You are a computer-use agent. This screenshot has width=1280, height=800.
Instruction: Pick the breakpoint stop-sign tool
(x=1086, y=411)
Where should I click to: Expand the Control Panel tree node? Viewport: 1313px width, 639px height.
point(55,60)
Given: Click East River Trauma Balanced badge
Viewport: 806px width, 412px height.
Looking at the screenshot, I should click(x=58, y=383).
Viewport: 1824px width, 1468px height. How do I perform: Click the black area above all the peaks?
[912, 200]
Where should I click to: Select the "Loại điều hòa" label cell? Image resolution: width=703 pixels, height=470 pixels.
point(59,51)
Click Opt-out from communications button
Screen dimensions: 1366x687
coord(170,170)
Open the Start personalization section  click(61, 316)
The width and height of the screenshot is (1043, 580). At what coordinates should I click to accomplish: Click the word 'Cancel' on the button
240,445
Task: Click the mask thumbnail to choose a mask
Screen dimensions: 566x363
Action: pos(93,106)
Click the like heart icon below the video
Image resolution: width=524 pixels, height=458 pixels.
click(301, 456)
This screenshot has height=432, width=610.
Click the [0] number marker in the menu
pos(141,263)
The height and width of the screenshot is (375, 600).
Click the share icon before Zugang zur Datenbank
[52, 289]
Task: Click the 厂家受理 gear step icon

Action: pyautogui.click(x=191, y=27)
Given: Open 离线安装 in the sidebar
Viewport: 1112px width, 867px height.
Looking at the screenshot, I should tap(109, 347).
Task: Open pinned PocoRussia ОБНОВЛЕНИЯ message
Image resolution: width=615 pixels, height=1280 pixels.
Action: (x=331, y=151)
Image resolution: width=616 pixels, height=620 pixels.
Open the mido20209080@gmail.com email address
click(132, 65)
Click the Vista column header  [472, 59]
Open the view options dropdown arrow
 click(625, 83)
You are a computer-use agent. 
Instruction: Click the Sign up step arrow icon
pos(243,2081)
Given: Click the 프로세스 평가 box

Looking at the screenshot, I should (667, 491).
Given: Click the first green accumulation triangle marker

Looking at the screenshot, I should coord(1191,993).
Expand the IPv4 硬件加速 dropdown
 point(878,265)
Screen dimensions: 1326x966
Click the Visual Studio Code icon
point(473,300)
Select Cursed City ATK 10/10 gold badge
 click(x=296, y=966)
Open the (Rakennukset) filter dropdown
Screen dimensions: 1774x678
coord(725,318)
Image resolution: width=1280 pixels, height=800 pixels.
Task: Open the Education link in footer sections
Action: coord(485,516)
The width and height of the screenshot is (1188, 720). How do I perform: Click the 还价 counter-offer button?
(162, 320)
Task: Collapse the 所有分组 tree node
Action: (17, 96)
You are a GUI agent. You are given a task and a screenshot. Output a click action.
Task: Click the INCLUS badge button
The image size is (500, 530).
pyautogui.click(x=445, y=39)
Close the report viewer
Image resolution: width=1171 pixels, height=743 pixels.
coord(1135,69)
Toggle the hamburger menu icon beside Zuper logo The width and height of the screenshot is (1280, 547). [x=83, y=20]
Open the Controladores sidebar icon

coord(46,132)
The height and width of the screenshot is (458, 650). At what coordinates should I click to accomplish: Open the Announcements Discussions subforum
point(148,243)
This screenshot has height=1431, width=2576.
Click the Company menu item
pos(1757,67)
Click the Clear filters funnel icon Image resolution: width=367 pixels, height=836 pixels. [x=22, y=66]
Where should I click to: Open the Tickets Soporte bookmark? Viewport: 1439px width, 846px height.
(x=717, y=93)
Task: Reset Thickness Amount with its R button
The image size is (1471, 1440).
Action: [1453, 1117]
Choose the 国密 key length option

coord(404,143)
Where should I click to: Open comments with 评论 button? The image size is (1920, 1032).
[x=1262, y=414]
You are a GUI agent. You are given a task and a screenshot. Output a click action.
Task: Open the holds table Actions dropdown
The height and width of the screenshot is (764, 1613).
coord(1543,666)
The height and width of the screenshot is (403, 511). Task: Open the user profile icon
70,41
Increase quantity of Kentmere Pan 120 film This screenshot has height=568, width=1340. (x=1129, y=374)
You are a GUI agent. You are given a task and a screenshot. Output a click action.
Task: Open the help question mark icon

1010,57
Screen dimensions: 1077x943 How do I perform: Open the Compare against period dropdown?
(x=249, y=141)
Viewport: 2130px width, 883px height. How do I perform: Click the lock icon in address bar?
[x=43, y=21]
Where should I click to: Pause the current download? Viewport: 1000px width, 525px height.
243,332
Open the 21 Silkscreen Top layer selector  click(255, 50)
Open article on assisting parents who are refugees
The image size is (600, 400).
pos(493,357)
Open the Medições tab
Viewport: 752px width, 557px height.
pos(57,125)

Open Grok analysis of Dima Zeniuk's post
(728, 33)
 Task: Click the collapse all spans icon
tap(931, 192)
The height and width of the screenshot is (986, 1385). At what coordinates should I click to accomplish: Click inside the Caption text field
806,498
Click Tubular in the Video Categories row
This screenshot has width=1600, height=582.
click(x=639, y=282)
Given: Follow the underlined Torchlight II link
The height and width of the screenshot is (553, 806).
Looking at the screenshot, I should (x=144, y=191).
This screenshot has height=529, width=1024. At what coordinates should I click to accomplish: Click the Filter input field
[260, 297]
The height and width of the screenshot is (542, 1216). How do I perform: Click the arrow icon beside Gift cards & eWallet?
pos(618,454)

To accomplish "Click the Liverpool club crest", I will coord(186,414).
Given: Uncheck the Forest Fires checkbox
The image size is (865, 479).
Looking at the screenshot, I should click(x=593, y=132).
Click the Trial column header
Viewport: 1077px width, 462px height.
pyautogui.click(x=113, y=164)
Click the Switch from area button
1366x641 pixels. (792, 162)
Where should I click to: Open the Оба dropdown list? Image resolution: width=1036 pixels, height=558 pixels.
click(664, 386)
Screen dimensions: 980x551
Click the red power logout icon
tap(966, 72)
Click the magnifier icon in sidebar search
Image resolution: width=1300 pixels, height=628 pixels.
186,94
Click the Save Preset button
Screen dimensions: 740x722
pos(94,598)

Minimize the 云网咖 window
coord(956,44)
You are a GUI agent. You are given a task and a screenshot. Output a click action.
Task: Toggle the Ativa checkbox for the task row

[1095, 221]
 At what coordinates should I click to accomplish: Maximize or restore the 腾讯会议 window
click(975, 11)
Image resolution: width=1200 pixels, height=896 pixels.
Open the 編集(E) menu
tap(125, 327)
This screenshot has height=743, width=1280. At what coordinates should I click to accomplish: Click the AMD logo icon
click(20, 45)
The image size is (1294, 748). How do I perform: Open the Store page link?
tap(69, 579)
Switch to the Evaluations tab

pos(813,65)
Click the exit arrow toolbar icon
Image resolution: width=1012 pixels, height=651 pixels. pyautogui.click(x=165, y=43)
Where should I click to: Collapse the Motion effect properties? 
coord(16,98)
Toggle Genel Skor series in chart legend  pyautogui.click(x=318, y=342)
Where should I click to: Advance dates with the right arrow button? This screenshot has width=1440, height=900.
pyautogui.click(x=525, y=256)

Task to complete –
Your output must be an exact copy of every entry.

Written response –
You are a computer-use agent. This screenshot has width=1280, height=800.
Instruction: Pick the breakpoint stop-sign tool
(x=1086, y=411)
Where should I click to: Expand the Control Panel tree node? Viewport: 1313px width, 639px height.
point(55,60)
Given: Click East River Trauma Balanced badge
Viewport: 806px width, 412px height.
Looking at the screenshot, I should click(x=58, y=383).
Viewport: 1824px width, 1468px height. How do I perform: Click the black area above all the peaks?
[912, 200]
Where should I click to: Select the "Loại điều hòa" label cell? Image resolution: width=703 pixels, height=470 pixels.
point(59,51)
Click Opt-out from communications button
Screen dimensions: 1366x687
coord(170,170)
Open the Start personalization section  click(61, 316)
The width and height of the screenshot is (1043, 580). At what coordinates should I click to accomplish: Click the word 'Cancel' on the button
240,445
Task: Click the mask thumbnail to choose a mask
Screen dimensions: 566x363
Action: pos(93,106)
Click the like heart icon below the video
Image resolution: width=524 pixels, height=458 pixels.
click(301, 456)
This screenshot has height=432, width=610.
Click the [0] number marker in the menu
pos(141,263)
The height and width of the screenshot is (375, 600).
Click the share icon before Zugang zur Datenbank
[52, 289]
Task: Click the 厂家受理 gear step icon

Action: pyautogui.click(x=191, y=27)
Given: Open 离线安装 in the sidebar
Viewport: 1112px width, 867px height.
Looking at the screenshot, I should tap(109, 347).
Task: Open pinned PocoRussia ОБНОВЛЕНИЯ message
Image resolution: width=615 pixels, height=1280 pixels.
Action: (x=331, y=151)
Image resolution: width=616 pixels, height=620 pixels.
Open the mido20209080@gmail.com email address
click(132, 65)
Click the Vista column header  [472, 59]
Open the view options dropdown arrow
 click(625, 83)
You are a computer-use agent. 
Instruction: Click the Sign up step arrow icon
pos(243,2081)
Given: Click the 프로세스 평가 box

Looking at the screenshot, I should (667, 491).
Given: Click the first green accumulation triangle marker

Looking at the screenshot, I should coord(1191,993).
Expand the IPv4 硬件加速 dropdown
 point(878,265)
Screen dimensions: 1326x966
Click the Visual Studio Code icon
point(473,300)
Select Cursed City ATK 10/10 gold badge
 click(x=296, y=966)
Open the (Rakennukset) filter dropdown
Screen dimensions: 1774x678
coord(725,318)
Image resolution: width=1280 pixels, height=800 pixels.
Task: Open the Education link in footer sections
Action: coord(485,516)
The width and height of the screenshot is (1188, 720). How do I perform: Click the 还价 counter-offer button?
(162, 320)
Task: Collapse the 所有分组 tree node
Action: (17, 96)
You are a GUI agent. You are given a task and a screenshot. Output a click action.
Task: Click the INCLUS badge button
The image size is (500, 530).
pyautogui.click(x=445, y=39)
Close the report viewer
Image resolution: width=1171 pixels, height=743 pixels.
coord(1135,69)
Toggle the hamburger menu icon beside Zuper logo The width and height of the screenshot is (1280, 547). [x=83, y=20]
Open the Controladores sidebar icon

coord(46,132)
The height and width of the screenshot is (458, 650). At what coordinates should I click to accomplish: Open the Announcements Discussions subforum
point(148,243)
This screenshot has height=1431, width=2576.
Click the Company menu item
pos(1757,67)
Click the Clear filters funnel icon Image resolution: width=367 pixels, height=836 pixels. [x=22, y=66]
Where should I click to: Open the Tickets Soporte bookmark? Viewport: 1439px width, 846px height.
(x=717, y=93)
Task: Reset Thickness Amount with its R button
The image size is (1471, 1440).
Action: [1453, 1117]
Choose the 国密 key length option

coord(404,143)
Where should I click to: Open comments with 评论 button? The image size is (1920, 1032).
[x=1262, y=414]
You are a GUI agent. You are given a task and a screenshot. Output a click action.
Task: Open the holds table Actions dropdown
The height and width of the screenshot is (764, 1613).
coord(1543,666)
The height and width of the screenshot is (403, 511). Task: Open the user profile icon
70,41
Increase quantity of Kentmere Pan 120 film This screenshot has height=568, width=1340. (x=1129, y=374)
You are a GUI agent. You are given a task and a screenshot. Output a click action.
Task: Open the help question mark icon

1010,57
Screen dimensions: 1077x943 How do I perform: Open the Compare against period dropdown?
(x=249, y=141)
Viewport: 2130px width, 883px height. How do I perform: Click the lock icon in address bar?
[x=43, y=21]
Where should I click to: Pause the current download? Viewport: 1000px width, 525px height.
243,332
Open the 21 Silkscreen Top layer selector  click(255, 50)
Open article on assisting parents who are refugees
The image size is (600, 400).
pos(493,357)
Open the Medições tab
Viewport: 752px width, 557px height.
pos(57,125)

Open Grok analysis of Dima Zeniuk's post
(728, 33)
 Task: Click the collapse all spans icon
tap(931, 192)
The height and width of the screenshot is (986, 1385). At what coordinates should I click to accomplish: Click inside the Caption text field
806,498
Click Tubular in the Video Categories row
This screenshot has width=1600, height=582.
click(x=639, y=282)
Given: Follow the underlined Torchlight II link
The height and width of the screenshot is (553, 806).
Looking at the screenshot, I should (x=144, y=191).
This screenshot has height=529, width=1024. At what coordinates should I click to accomplish: Click the Filter input field
[260, 297]
The height and width of the screenshot is (542, 1216). How do I perform: Click the arrow icon beside Gift cards & eWallet?
pos(618,454)

To accomplish "Click the Liverpool club crest", I will coord(186,414).
Given: Uncheck the Forest Fires checkbox
The image size is (865, 479).
Looking at the screenshot, I should click(x=593, y=132).
Click the Trial column header
Viewport: 1077px width, 462px height.
pyautogui.click(x=113, y=164)
Click the Switch from area button
1366x641 pixels. (792, 162)
Where should I click to: Open the Оба dropdown list? Image resolution: width=1036 pixels, height=558 pixels.
click(664, 386)
Screen dimensions: 980x551
Click the red power logout icon
tap(966, 72)
Click the magnifier icon in sidebar search
Image resolution: width=1300 pixels, height=628 pixels.
186,94
Click the Save Preset button
Screen dimensions: 740x722
pos(94,598)

Minimize the 云网咖 window
coord(956,44)
You are a GUI agent. You are given a task and a screenshot. Output a click action.
Task: Toggle the Ativa checkbox for the task row

[1095, 221]
 At what coordinates should I click to accomplish: Maximize or restore the 腾讯会议 window
click(975, 11)
Image resolution: width=1200 pixels, height=896 pixels.
Open the 編集(E) menu
tap(125, 327)
This screenshot has height=743, width=1280. At what coordinates should I click to accomplish: Click the AMD logo icon
click(20, 45)
The image size is (1294, 748). How do I perform: Open the Store page link?
tap(69, 579)
Switch to the Evaluations tab

pos(813,65)
Click the exit arrow toolbar icon
Image resolution: width=1012 pixels, height=651 pixels. pyautogui.click(x=165, y=43)
Where should I click to: Collapse the Motion effect properties? 
coord(16,98)
Toggle Genel Skor series in chart legend  pyautogui.click(x=318, y=342)
Where should I click to: Advance dates with the right arrow button? This screenshot has width=1440, height=900.
pyautogui.click(x=525, y=256)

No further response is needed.